Au bridge, on prend le temps d’analyser, c’est une gymnastique de l’esprit qui colle parfaitement aux qualités que doit avoir un manager. Ce loisir m’aide également à prendre du recul vis-à-vis de Manuloc. J’ai cédé dernièrement mes titres à mes fils Matthieu et Thomas, très investis dans le groupe. Ce n’est pas un exercice simple, car j’ai consacré un demi-siècle de ma vie à l’entreprise. Piloter un distributeur de matériels de manutention, le faire grandir de 10 à 1 100 salariés (avec un chiffre d’affaires de 430 millions d’euros en 2023, NDLR), c’est une préoccupation continue : on y pense de jour comme de nuit, en week-end ou encore en vacances. En tant que présidente, je continue cependant à apporter ma vision ou encore mon poids dans les négociations. C’est ainsi que nous avons pu signer le 22 mai dernier le rachat d’une société de location financière, Axialease.
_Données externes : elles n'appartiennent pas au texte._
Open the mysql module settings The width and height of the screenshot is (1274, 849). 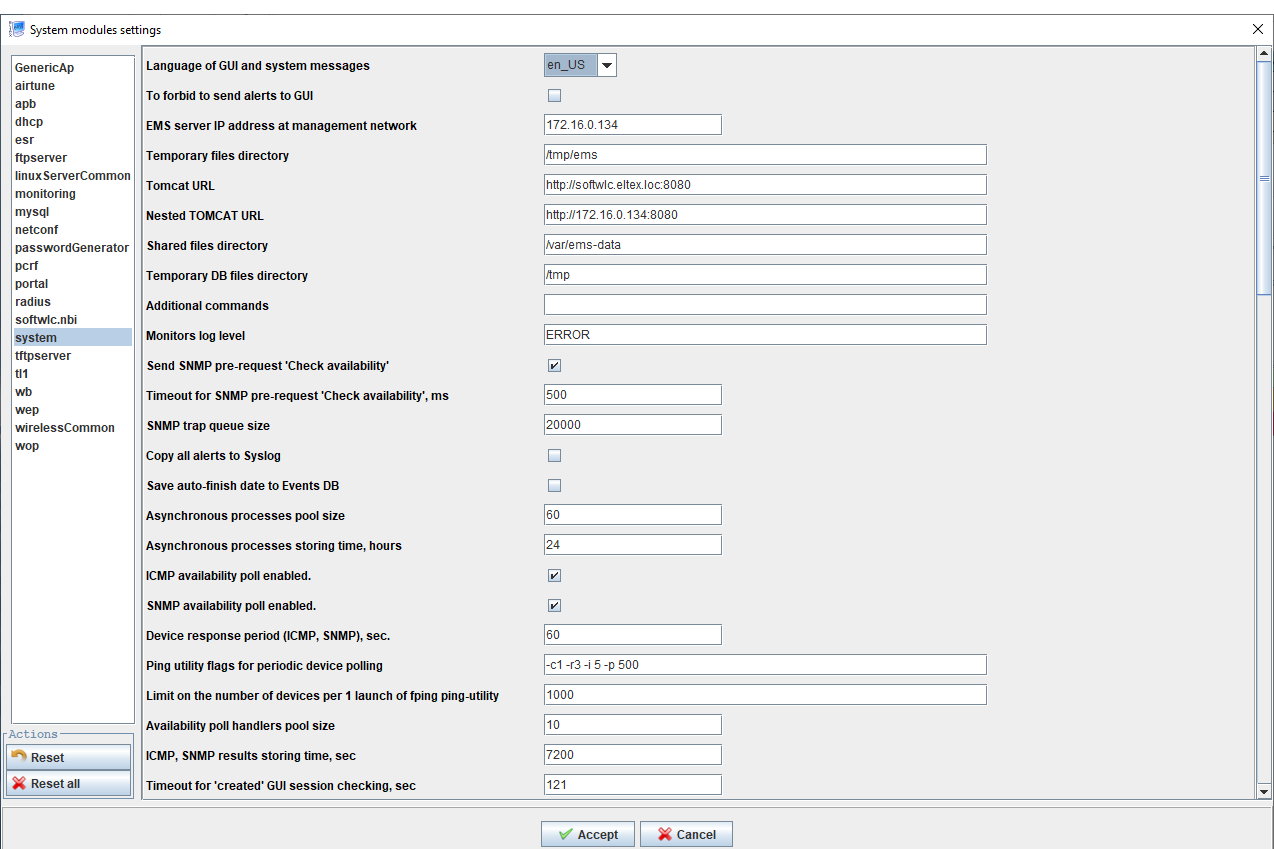pos(32,212)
Avec cette opération, Manuloc franchit un nouveau cap et élargit son périmètre d’activité au leasing de panneaux photovoltaïques, d’ombrières solaires et de batteries de stockage stationnaires.
Le bridge n’a pas été votre seule passion…
Effectivement. Le sport qui m’a apporté le plus dans les affaires, c’est sans conteste le tennis. Je l’ai pratiqué en compétition jusqu’à l’âge de 20 ans, avec un classement de 15/4.
"Dans l’entreprise, j’ai vécu deux retournements de situation fabuleux que je dois en partie à mon instinct aiguisé par la pratique du tennis"
Sur les courts, il faut vouloir gagner tout le temps, être capable d’apprendre et de savoir encaisser les défaites. On y comprend aussi qu’un match n’est jamais fini tant que la dernière balle n’a pas été jouée. Dans l’entreprise, j’ai vécu deux retournements de situation fabuleux que je dois en partie à mon instinct aiguisé par la pratique du tennis. Alors que les négociations pour le rachat d’une société semblaient compromises, un mot dans la discussion m’a fait prendre conscience que l’affaire, qu’on croyait perdue, restait jouable.
Au fond, n’avez-vous pas toujours été une compétitrice dans l’âme ?
Quelque que soit le sport, s’il n’y a pas un classement, ça perd de son sel ! J’ai également pratiqué le golf, avec mon mari et mes fils. Ce sport m’a moins passionné que le tennis et le bridge, mais j’ai tout de même atteint un handicap de 12. C’était notre activité familiale. J’étais d’ailleurs encore vice-présidente du golf club de Metz Chérisey il y a deux ans. Il se trouve que ce sport est souvent associé au monde des affaires, mais personnellement, je le voyais avant tout comme un loisir. Comme je ne peux le cacher, je suis une femme et les femmes sont beaucoup moins concernées par ces réseaux très masculins. Cela ne m’a pas empêché de mener à bien mon entreprise, à la force du poignet. Dans les affaires, être une dirigeante a d’autres avantages, par exemple celui de marquer davantage les esprits, ce qui est un atout dans une activité commerciale.
D’où vous vient cet appétit pour le sport ?
Mon père était un grand amateur de sport. J’ai hérité de sa passion du tennis et toute ma vie, j'ai baigné dans l’univers du golf club de Metz Cherisey dont il a été un membre fondateur en 1963. On peut dire qu’il aura beaucoup compté dans ma vie, puisque je lui dois aussi l’entreprise. Simplement, lorsque j’observe les jeunes dirigeantes de belles PME ou ETI lorraines, je regrette que, comme pour moi, le pouvoir leur échoie par leurs pères. La promotion hiérarchique de femmes à de tels niveaux n’existe pas.